Method and apparatus for the secure authentication of a web site

摘要

Methods for the authentication of a web site by a visitor to the web site. The visitor uses a device, such as a portable device like a cell phone to compute a dynamic identification string and a one-time password. The dynamic identification string is sent to a service provider, such as a certification service server associated with the web site. In response, the server computes a one-time password that is transmitted to the visitor's device.
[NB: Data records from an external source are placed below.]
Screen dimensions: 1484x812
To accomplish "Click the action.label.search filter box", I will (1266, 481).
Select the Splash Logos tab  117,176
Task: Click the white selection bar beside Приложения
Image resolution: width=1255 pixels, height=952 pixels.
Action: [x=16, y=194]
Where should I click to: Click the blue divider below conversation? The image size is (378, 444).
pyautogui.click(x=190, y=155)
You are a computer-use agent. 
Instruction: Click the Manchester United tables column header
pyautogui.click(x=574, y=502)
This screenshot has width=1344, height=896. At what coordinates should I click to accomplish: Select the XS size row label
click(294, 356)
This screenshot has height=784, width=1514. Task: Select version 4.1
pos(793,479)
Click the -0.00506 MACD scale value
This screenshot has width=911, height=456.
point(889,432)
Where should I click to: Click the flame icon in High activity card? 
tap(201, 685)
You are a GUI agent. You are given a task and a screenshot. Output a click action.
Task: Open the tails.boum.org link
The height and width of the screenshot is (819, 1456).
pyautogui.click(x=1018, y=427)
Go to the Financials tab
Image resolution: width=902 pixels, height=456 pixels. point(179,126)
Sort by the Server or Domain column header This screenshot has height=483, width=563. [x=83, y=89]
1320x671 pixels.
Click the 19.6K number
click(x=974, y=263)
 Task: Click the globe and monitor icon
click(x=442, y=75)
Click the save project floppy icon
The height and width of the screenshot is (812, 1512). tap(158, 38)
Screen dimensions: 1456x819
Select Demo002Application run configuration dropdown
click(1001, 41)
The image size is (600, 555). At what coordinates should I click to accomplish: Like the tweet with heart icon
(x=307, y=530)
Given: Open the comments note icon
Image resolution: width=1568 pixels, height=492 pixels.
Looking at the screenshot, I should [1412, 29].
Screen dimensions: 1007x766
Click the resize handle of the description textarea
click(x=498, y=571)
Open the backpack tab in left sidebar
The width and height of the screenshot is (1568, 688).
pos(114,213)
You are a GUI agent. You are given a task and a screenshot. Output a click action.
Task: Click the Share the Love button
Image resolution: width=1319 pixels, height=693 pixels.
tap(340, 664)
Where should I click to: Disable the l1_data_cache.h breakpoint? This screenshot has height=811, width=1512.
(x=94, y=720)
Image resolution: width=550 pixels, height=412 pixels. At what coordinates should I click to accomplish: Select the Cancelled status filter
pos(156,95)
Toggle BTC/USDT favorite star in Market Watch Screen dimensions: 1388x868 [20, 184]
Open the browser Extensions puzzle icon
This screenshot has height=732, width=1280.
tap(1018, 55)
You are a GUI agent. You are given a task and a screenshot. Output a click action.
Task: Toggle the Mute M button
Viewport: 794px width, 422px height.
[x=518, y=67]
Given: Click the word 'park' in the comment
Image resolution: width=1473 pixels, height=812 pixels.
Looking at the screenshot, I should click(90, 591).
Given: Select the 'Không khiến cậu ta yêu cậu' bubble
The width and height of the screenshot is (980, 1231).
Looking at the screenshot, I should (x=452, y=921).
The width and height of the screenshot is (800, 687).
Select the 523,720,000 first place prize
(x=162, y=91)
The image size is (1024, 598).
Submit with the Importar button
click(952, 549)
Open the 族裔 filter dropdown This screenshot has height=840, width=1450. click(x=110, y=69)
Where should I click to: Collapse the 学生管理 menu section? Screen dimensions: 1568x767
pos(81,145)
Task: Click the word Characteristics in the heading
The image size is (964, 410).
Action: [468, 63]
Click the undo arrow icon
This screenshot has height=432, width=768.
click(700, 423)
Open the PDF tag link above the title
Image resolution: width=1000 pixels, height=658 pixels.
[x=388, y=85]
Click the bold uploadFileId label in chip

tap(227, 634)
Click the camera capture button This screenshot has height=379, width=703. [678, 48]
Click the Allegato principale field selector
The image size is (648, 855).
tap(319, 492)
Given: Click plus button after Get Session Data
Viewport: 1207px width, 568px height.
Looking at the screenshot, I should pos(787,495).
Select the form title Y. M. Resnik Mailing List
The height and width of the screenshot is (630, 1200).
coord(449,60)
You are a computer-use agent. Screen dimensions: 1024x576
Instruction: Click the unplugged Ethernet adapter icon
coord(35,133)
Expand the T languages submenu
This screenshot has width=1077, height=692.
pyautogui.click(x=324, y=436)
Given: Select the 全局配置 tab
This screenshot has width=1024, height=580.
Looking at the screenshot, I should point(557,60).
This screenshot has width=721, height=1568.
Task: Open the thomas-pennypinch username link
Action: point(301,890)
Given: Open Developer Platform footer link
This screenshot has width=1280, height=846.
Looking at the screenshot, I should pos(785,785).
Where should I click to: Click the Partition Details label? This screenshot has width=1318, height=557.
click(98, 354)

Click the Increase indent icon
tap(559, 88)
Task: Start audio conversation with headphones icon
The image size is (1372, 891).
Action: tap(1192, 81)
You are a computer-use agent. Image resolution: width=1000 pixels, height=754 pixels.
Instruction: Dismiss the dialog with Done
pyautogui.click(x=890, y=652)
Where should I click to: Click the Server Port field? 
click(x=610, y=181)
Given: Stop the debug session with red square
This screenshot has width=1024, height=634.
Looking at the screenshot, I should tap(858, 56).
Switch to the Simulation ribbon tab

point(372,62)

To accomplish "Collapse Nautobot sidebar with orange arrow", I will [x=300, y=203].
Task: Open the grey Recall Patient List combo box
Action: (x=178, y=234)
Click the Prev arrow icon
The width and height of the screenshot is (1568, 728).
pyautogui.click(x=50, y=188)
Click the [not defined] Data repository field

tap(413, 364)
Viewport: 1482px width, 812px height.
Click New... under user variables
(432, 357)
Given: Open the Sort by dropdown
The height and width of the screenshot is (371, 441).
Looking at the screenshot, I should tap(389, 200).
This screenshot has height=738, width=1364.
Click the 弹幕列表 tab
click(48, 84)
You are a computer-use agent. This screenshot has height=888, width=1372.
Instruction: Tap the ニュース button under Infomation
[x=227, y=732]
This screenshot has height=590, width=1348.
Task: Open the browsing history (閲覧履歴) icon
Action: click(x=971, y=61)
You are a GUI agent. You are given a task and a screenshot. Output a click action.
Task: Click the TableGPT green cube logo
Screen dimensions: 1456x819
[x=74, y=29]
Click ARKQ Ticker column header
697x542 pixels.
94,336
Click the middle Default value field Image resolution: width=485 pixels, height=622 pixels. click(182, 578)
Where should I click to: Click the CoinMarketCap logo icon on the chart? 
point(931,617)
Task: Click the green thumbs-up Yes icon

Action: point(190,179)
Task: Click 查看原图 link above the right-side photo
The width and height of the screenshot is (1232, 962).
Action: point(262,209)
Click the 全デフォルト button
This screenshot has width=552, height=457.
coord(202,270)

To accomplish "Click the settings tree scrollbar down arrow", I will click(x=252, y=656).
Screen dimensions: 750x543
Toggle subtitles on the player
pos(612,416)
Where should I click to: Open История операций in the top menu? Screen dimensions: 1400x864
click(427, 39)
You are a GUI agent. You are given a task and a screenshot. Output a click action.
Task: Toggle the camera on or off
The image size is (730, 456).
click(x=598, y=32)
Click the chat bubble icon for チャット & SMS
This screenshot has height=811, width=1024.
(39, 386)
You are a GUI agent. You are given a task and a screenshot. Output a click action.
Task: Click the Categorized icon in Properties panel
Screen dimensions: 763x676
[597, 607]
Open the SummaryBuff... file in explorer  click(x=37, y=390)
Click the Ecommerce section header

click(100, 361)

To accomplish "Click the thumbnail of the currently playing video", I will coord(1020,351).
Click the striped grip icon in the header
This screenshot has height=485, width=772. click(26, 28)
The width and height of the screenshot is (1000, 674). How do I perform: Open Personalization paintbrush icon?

The device computed one-time password can then be compared to the server computed one-time password in order to authenticate the web site.

主权项

1. A method for authenticating a web site to a user, the method comprising:
(a) with a portable device:
(i) computing a one-time code,(ii) computing a first one-time password having a predetermined relationship to the one-time code,(iii) outputting the one-time code; and (b) with a computer connected to a communications medium and having a browser capable of accessing the web site through the communications medium:
(i) sending the one-time code received from the portable device but not the first one-time password via the communications medium for receipt by a certification server computer associated with the web site, which certification server computer is programmed to use the one-time code: (A) to authenticate the user of the computer, and (B) to compute a second one-time password in the predetermined relationship to the one-time code, and(ii) in response to sending the one-time code, receiving the second one-time password; (c) wherein whether the web site is verified, for access by the browser of the computer, depends on whether the second one-time password matches the first one-time password; and (d) wherein the communications medium includes at least one of the following: the Internet, a data line, or a telephone or telecommunications system.